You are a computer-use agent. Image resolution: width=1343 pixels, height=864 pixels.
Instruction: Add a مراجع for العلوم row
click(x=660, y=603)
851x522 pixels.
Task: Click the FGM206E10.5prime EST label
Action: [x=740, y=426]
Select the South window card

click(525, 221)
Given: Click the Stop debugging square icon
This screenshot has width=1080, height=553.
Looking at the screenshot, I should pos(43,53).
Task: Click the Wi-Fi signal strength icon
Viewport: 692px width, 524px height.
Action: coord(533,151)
* * *
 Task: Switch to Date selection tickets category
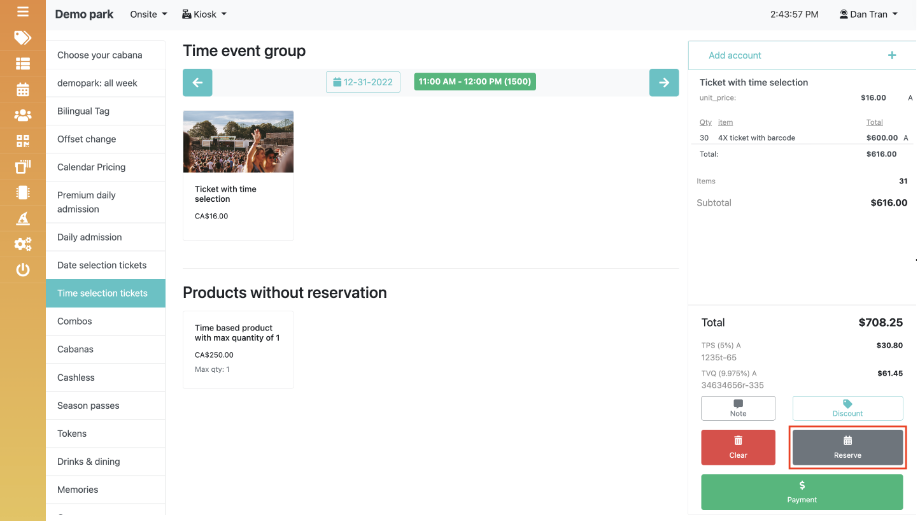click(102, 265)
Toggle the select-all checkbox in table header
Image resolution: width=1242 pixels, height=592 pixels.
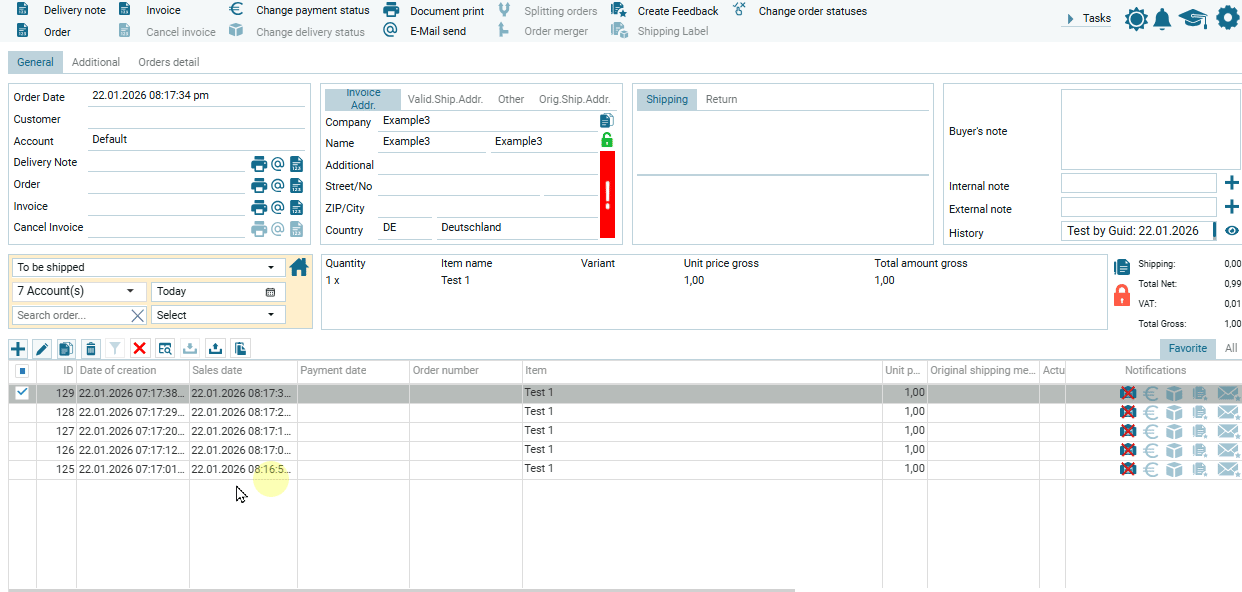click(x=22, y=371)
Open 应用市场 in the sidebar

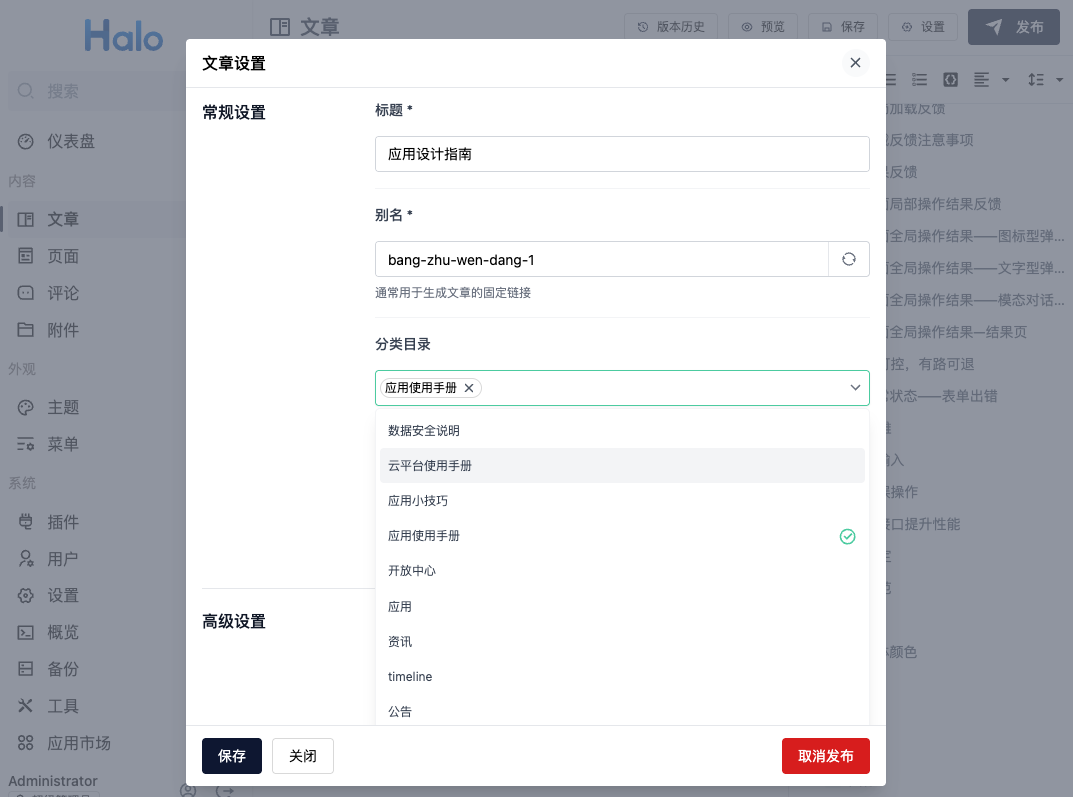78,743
...
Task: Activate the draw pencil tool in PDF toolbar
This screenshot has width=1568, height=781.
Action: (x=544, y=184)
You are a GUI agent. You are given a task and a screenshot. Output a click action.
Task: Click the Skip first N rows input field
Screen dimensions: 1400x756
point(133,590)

» **TASK INSTRUCTIONS**
Whenever the string "agent" shows up in a line of the entries, copy that line.

» **WRITTEN SOLUTION**
You are a computer-use agent. Image resolution: width=1343 pixels, height=864 pixels.
You are a GUI agent. You are given a task and a screenshot. Output a click action.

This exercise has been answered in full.